(Stored records)
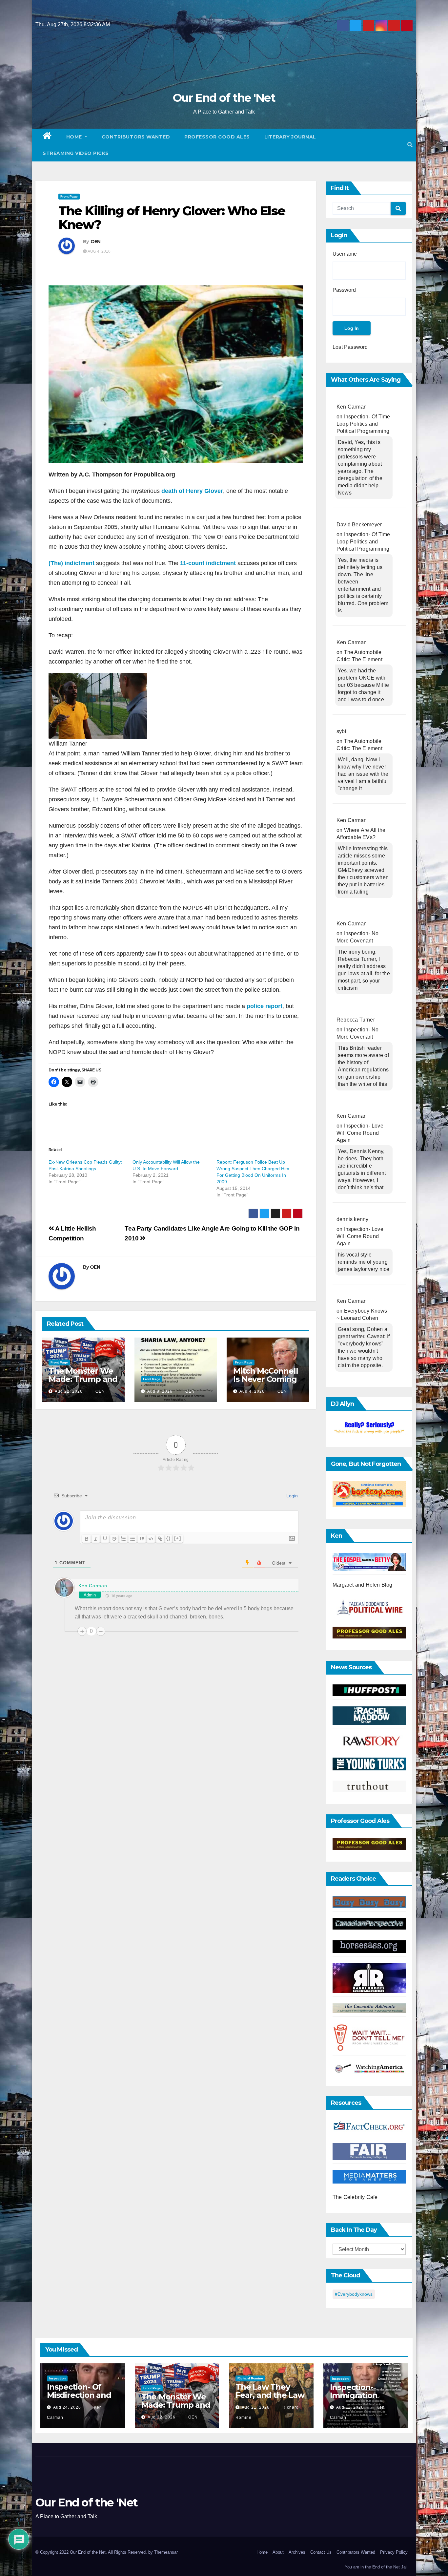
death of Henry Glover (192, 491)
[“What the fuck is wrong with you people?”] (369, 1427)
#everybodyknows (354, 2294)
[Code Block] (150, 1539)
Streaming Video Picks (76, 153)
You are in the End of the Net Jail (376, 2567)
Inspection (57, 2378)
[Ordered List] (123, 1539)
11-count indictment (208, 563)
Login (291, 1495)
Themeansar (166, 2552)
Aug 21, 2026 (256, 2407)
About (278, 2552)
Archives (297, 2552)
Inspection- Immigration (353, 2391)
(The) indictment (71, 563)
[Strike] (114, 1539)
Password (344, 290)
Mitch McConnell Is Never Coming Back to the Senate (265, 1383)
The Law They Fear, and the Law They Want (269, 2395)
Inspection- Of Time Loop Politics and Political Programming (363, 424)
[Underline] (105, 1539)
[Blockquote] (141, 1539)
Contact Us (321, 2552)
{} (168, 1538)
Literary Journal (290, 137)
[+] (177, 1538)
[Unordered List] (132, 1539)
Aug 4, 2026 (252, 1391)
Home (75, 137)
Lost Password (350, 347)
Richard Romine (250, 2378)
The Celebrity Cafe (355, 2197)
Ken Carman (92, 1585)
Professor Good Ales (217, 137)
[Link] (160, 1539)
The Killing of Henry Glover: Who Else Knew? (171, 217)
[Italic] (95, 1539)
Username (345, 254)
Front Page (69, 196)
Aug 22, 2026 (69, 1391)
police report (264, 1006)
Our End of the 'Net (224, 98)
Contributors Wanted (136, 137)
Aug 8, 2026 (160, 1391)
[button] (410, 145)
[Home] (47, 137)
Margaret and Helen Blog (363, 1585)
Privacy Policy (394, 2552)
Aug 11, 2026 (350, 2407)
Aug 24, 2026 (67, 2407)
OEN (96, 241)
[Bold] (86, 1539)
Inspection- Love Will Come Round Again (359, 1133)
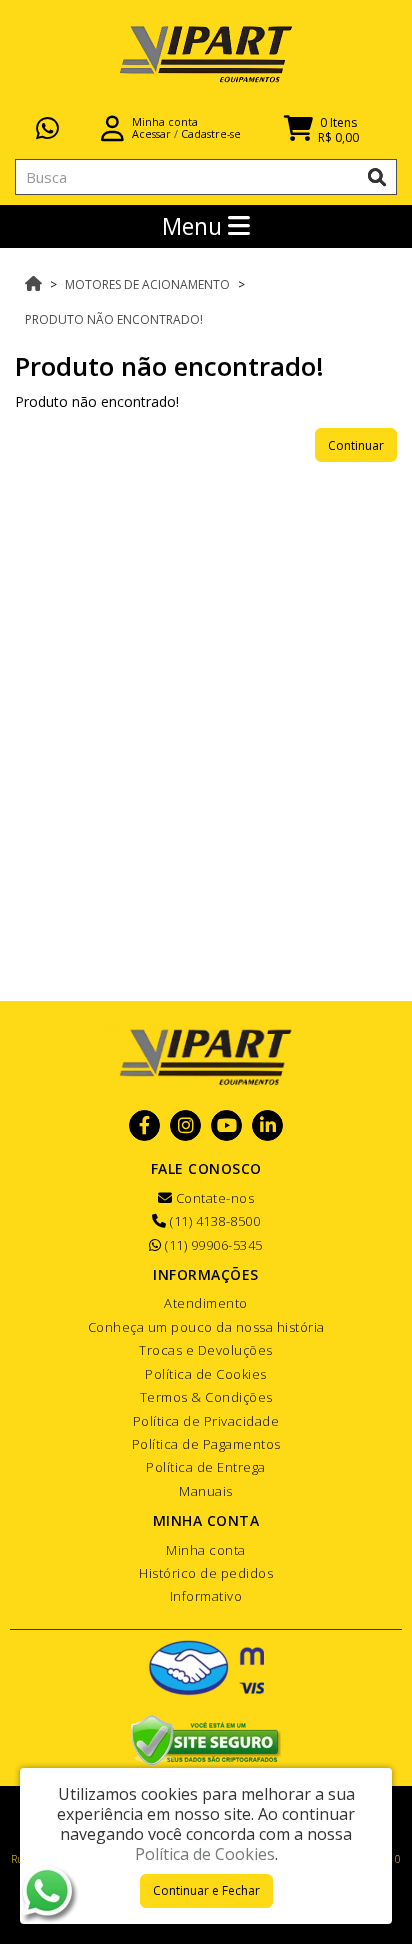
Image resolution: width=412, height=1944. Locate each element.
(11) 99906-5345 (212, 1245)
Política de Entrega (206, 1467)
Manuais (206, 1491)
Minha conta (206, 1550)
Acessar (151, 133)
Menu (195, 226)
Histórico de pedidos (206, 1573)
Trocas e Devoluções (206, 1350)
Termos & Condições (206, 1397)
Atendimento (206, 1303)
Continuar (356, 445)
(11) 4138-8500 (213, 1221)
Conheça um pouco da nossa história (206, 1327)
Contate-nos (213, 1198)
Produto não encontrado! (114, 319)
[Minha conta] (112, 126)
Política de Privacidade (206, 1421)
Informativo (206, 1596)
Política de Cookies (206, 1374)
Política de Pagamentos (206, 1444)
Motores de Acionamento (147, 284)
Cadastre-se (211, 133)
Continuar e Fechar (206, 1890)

(Exercise):
Omit all pictures and write out, exactly, only the lines from the line containing "OEN (96, 241)" through the last line of the entries above.

(Solved problem):
OEN (96, 241)
[Bold] (86, 1539)
Inspection- Love Will Come Round Again (359, 1133)
Image resolution: width=412, height=1944. Locate each element.
(11) 99906-5345 (212, 1245)
Política de Entrega (206, 1467)
Manuais (206, 1491)
Minha conta (206, 1550)
Acessar (151, 133)
Menu (195, 226)
Histórico de pedidos (206, 1573)
Trocas e Devoluções (206, 1350)
Termos & Condições (206, 1397)
Atendimento (206, 1303)
Continuar (356, 445)
(11) 4138-8500 (213, 1221)
Conheça um pouco da nossa história (206, 1327)
Contate-nos (213, 1198)
Produto não encontrado! (114, 319)
[Minha conta] (112, 126)
Política de Privacidade (206, 1421)
Informativo (206, 1596)
Política de Cookies (206, 1374)
Política de Pagamentos (206, 1444)
Motores de Acionamento (147, 284)
Cadastre-se (211, 133)
Continuar e Fechar (206, 1890)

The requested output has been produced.